--- START OF Text excerpt ---

Sauce Pizza & Wine – Albuquerque, New Mexico (CLOSED)

Sauce Pizza and Wine in the Uptown Area

To celebrate the 100 year anniversary of pizza in America, James Beard Award-winning food writer Ed Levine ate nothing but pizza for an entire twelve month period, taking a representative pulse of the best from among thousands of pizza purveyors. His terrific tome, Pizza A Slice of Heaven, published in 2010, provides a definitive guide to a beloved staple that in its elemental form is simplicity itself–bread, cheese and whatever toppings a pizzaioli artisan might care to add. To the surprise of cognoscenti and plebeian alike, Levine declared the best pizza in the fruited plain (and the world, for that matter) to be made in the unlikely town of Phoenix, Arizona where the intensely brilliant Chris Bianco plies his trade as no other. Yes, that Phoenix, Arizona!

In the dozens of business trips I made to the Phoenix area while working for Intel, convivial colleagues introduced me to a number of wholly forgettable models of pizza mediocrity. “All-you-can-choke-down” seemed to be their primary criteria for assessing the quality of pizza. I gleaned the impression that save for Pizzeria Bianco, nary a good pizza was to be found in the 9,071 mile expanse of metropolitan Phoenix. None of my colleagues had ever even heard of the anointed purveyor of peerless pies and when I explained where Pizzeria Bianco was located, none would venture that far…especially when prodigious portions of the all-you-can-eat variety were in much closer proximity. Eventually I made it to Pizzeria Bianco on my own and confirmed what Ed Levine had proclaimed.

--- END OF Text excerpt ---

Parts of the exercise |
a) Reproduce word for word the passage of the Sauce Pizza & Wine review from "Sauce Pizza &" up to and including "that Phoenix, Arizona!".
b) Carry the Sauce Pizza & Wine review forward, picking up right after its final sentence.

--- START OF Raw data ---

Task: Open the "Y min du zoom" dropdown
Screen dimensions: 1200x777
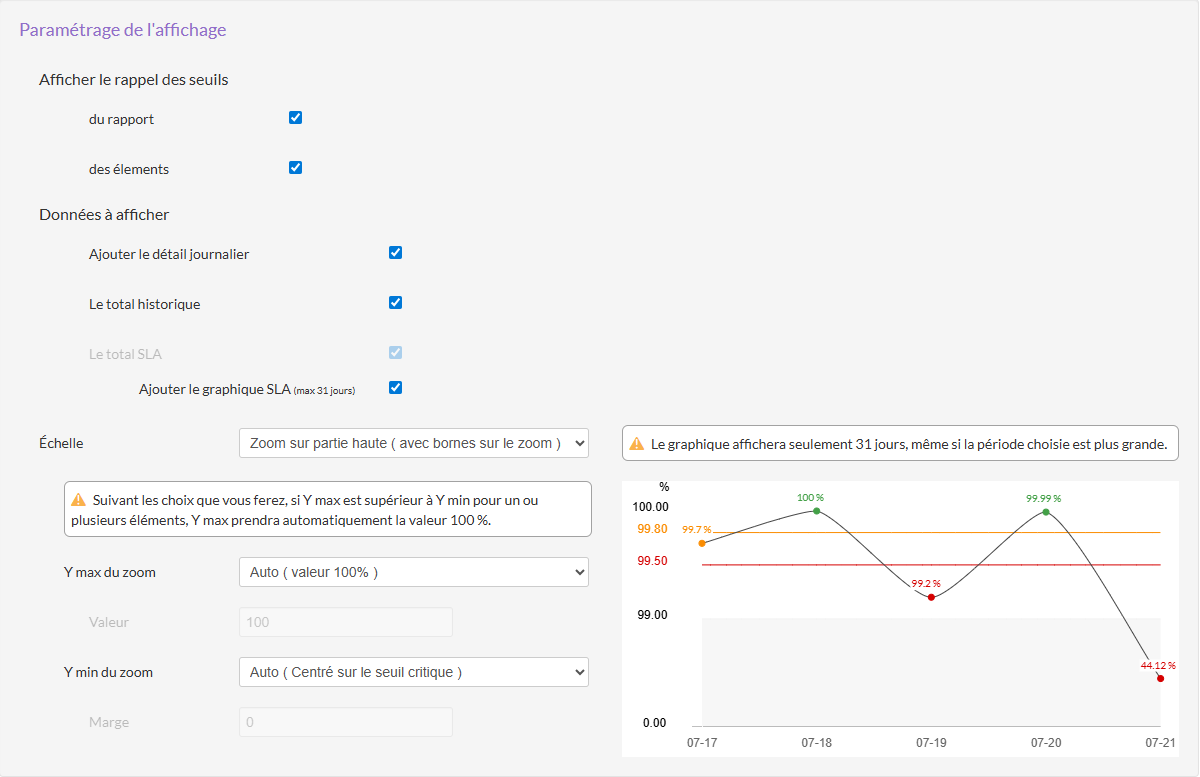Action: [x=414, y=672]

--- END OF Raw data ---

Results of the tasks |
a)
Sauce Pizza & Wine – Albuquerque, New Mexico (CLOSED)

Sauce Pizza and Wine in the Uptown Area

To celebrate the 100 year anniversary of pizza in America, James Beard Award-winning food writer Ed Levine ate nothing but pizza for an entire twelve month period, taking a representative pulse of the best from among thousands of pizza purveyors. His terrific tome, Pizza A Slice of Heaven, published in 2010, provides a definitive guide to a beloved staple that in its elemental form is simplicity itself–bread, cheese and whatever toppings a pizzaioli artisan might care to add. To the surprise of cognoscenti and plebeian alike, Levine declared the best pizza in the fruited plain (and the world, for that matter) to be made in the unlikely town of Phoenix, Arizona where the intensely brilliant Chris Bianco plies his trade as no other. Yes, that Phoenix, Arizona!

b)
Italian Chopped Salad with Basil Lemonade

When we heard a Scottsdale-based restaurant chain specializing in pizza would be expanding to Albuquerque, misgivings quickly set in. If this interloper was comparable in quality to the cavalcade of barely passable pizzerias to which my colleagues introduced me, surely savvy Duke City diners would spurn it. With the sobriquet Sauce–subtitled with “Pizza and Wine”–the burgeoning franchise currently has eight locations in the Phoenix area and four in Tucson with Albuquerque being the first city outside of Arizona to which Sauce has expanded. The franchise is located at The Corner @ Winrock, an Uptown property in the sprawling Winrock complex. Sauce is situated in a 3,000 square-foot space on the corner of Indian School and Uptown and has a capacious dog-friendly patio.

The Sauce menu is so much more than pizza and wine. Twelve signature pizzas constructed from handcrafted toppings, made-from-scratch sauces and dough prepared fresh daily, might be the first thing to which your eyes gravitate, but you’ll probably peruse the salads menu rather closely, too. Prepared fresh daily, the ten composed salads aren’t all of the run-of-the-mill variety and the dressings are all house-made. Locally-sourced, fresh-baked bread from Fano Bread Company is the canvas upon which the four paninis are made. Pasta paramours have five choices, including a macaroni and cheese option which appears to be very popular. Soups, sides and desserts are also very intriguing. Guests order at a counter but an attentive server staff will deliver your order, refill drinks and bus tables.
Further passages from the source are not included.